• _About this exercise_: How do the lines below between the ones holding "Image resolution: width=1708, height=2181." and "[Find us on Vimeo] (1307, 2114)", inclusive, read? Give them again exactly, with no other lines.

[Extracted information Boundary: Start]

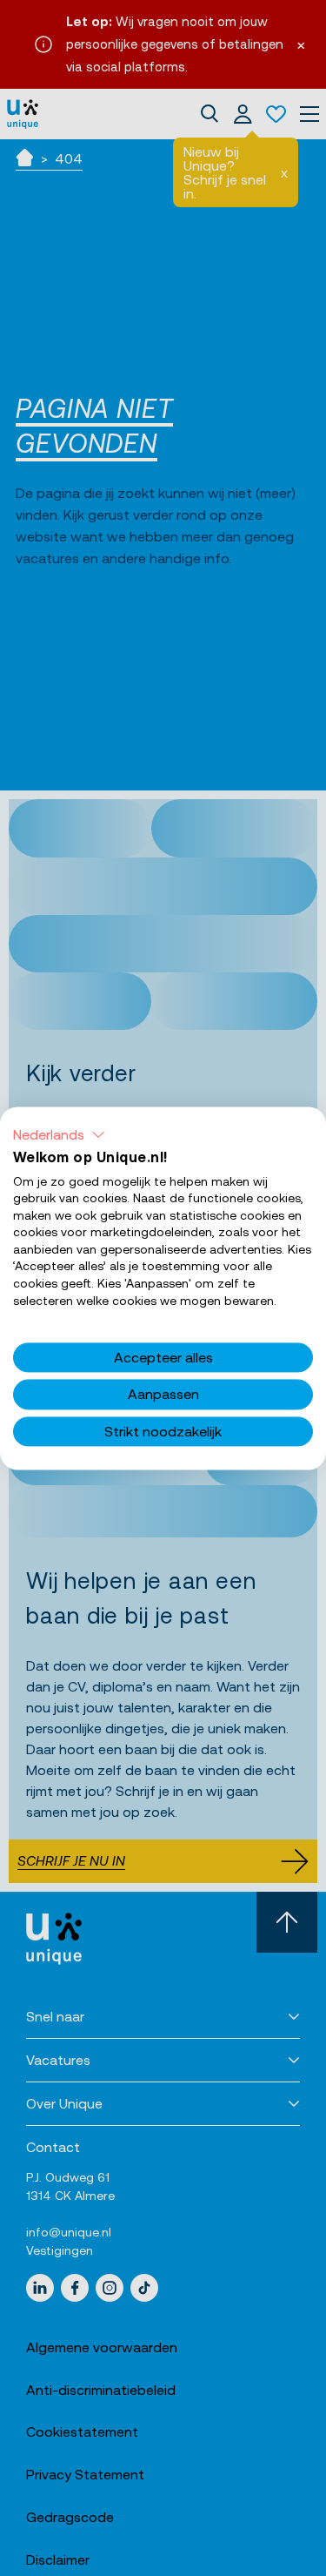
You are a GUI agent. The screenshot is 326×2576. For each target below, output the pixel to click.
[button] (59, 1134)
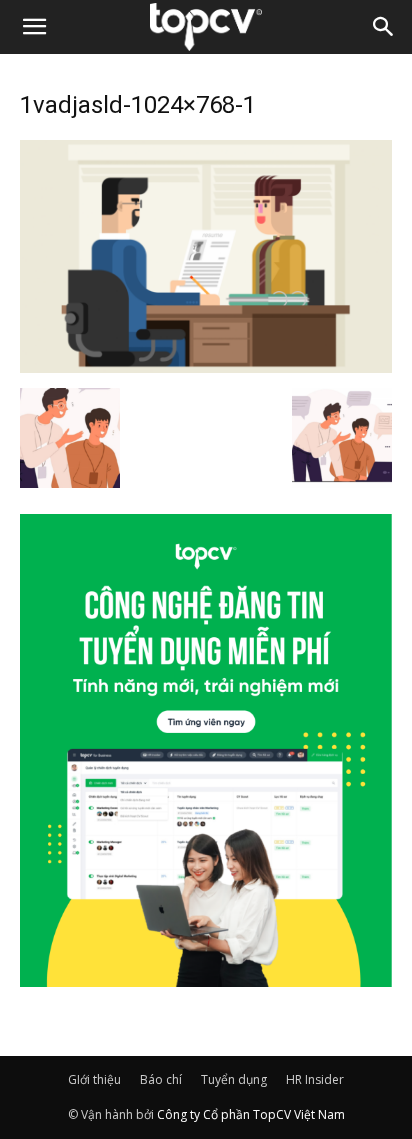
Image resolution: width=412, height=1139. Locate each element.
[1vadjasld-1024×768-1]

[Extracted information Boundary: End]
[Extracted information Boundary: Start]

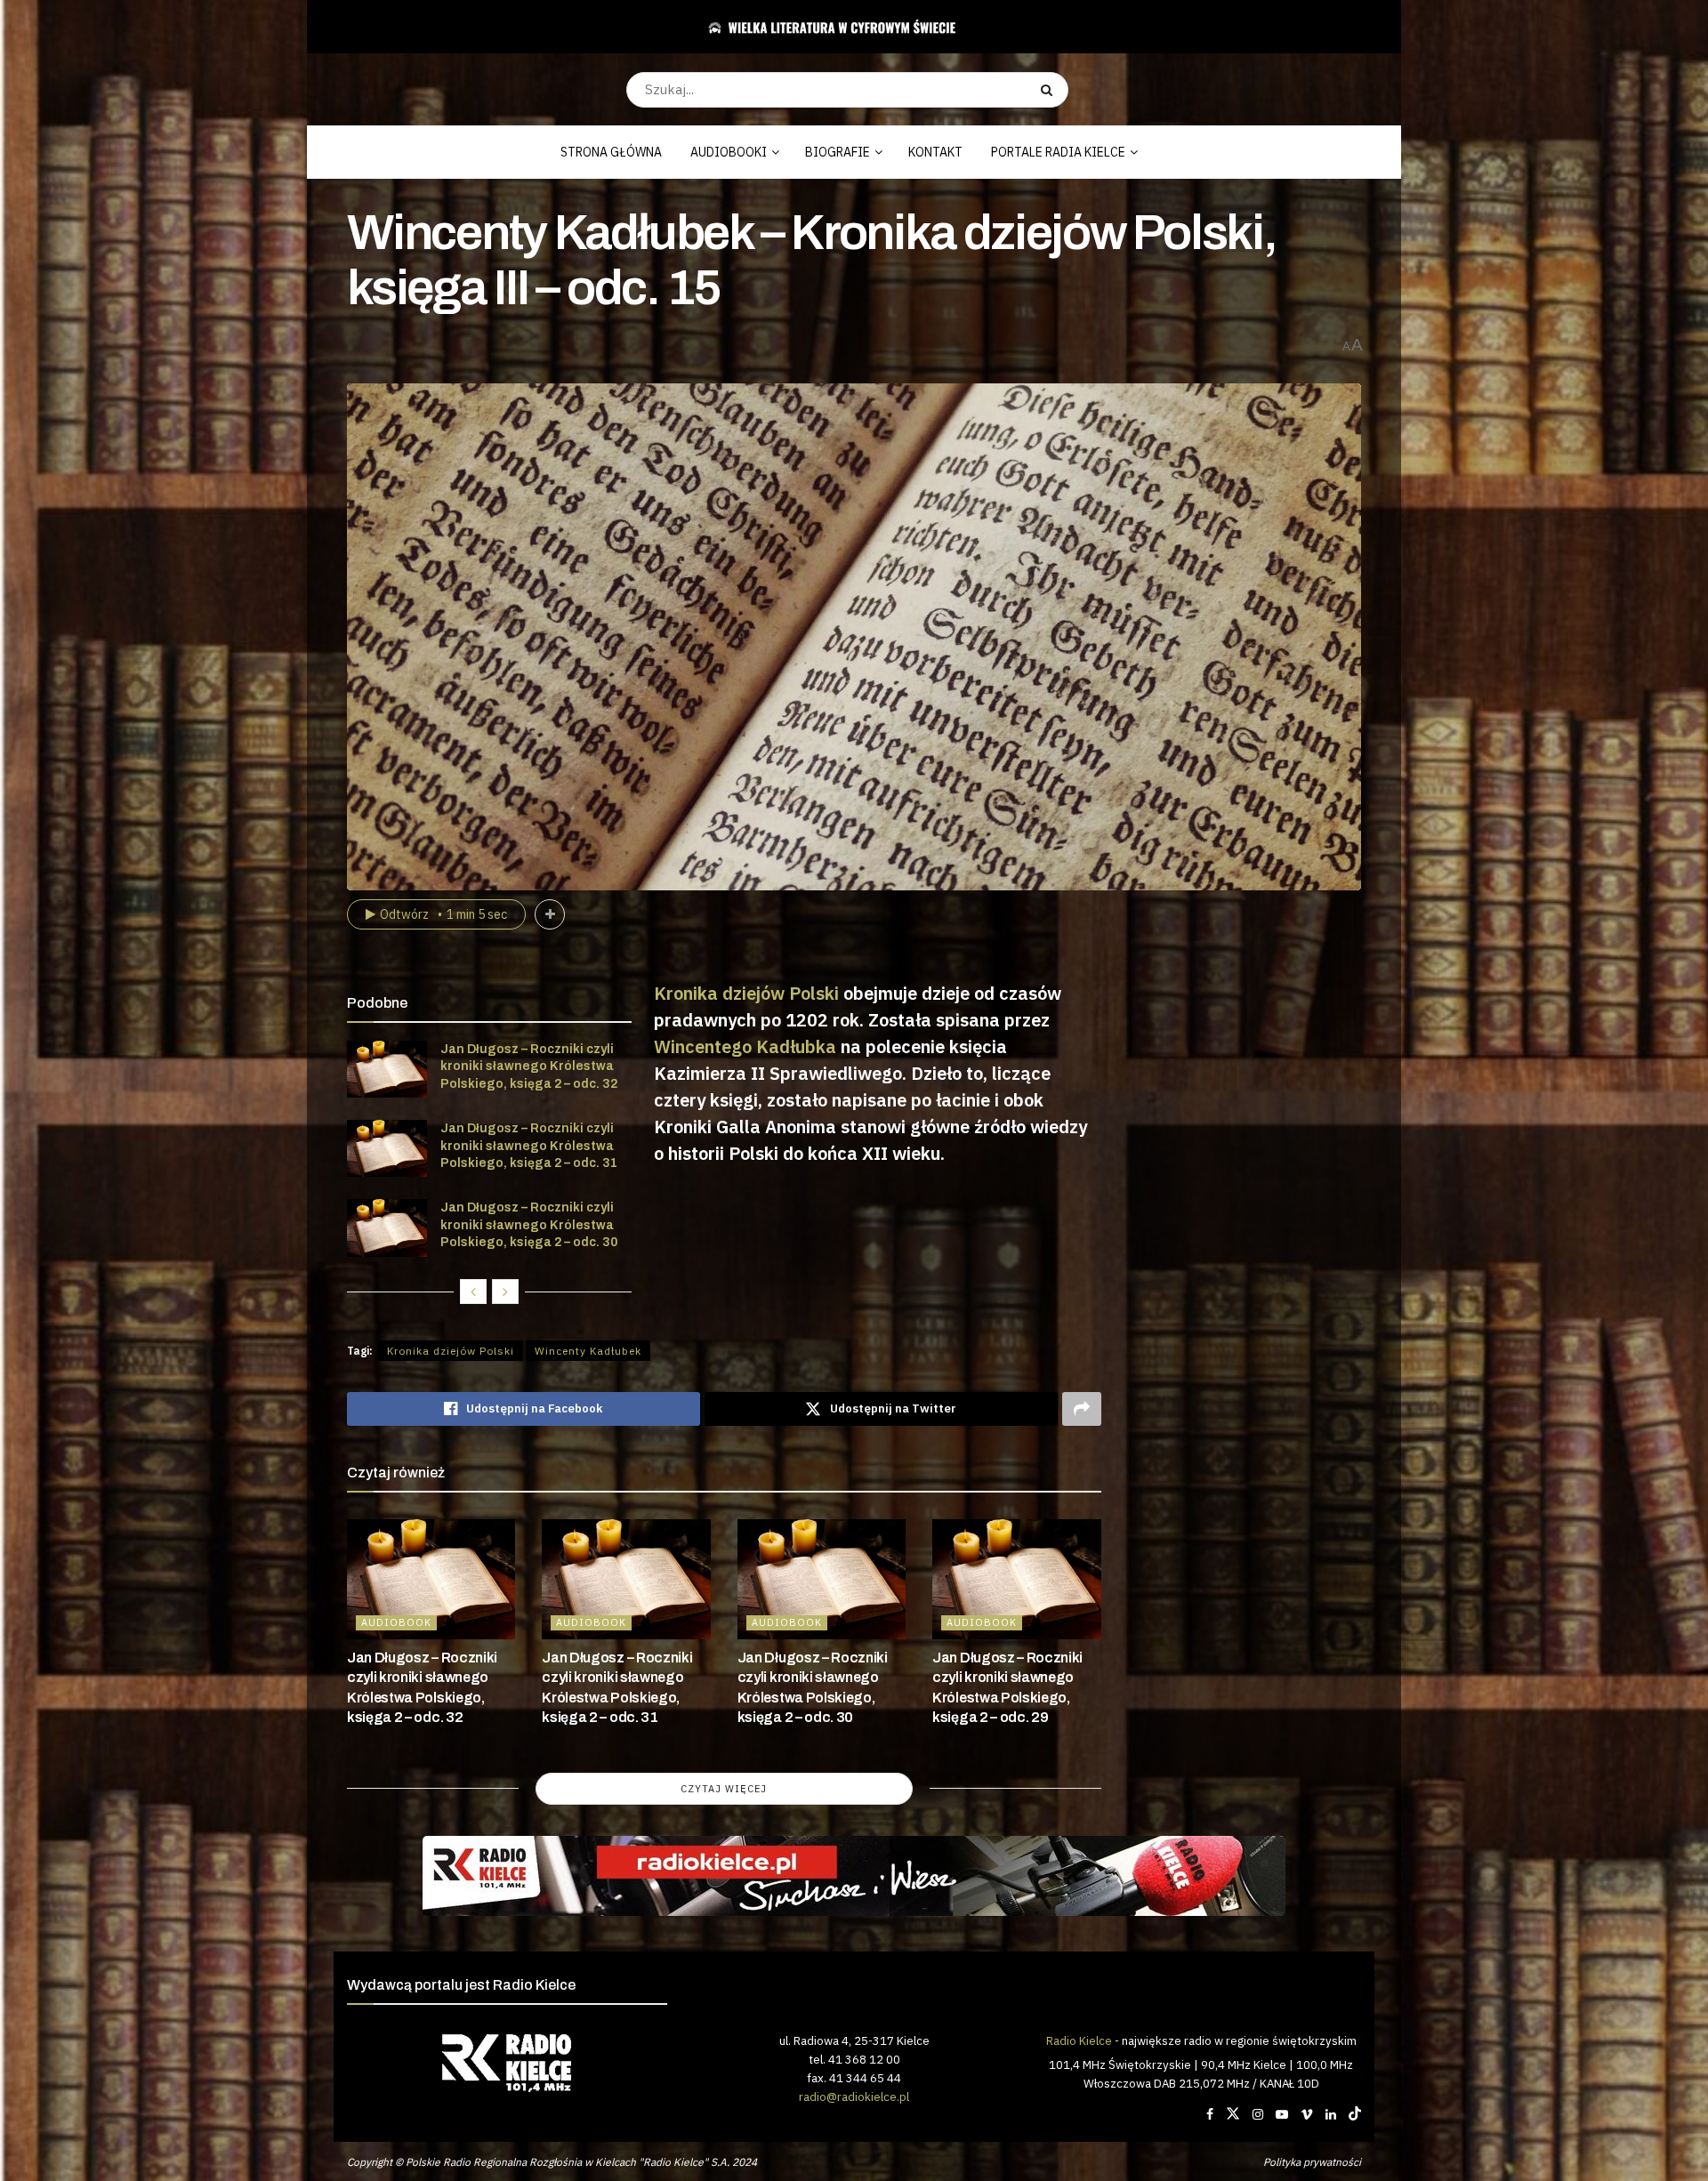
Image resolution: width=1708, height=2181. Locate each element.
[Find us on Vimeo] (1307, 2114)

[Extracted information Boundary: End]

• _Answer for this exercise_:
Image resolution: width=1708, height=2181. Locate each element.
[Find us on Vimeo] (1307, 2114)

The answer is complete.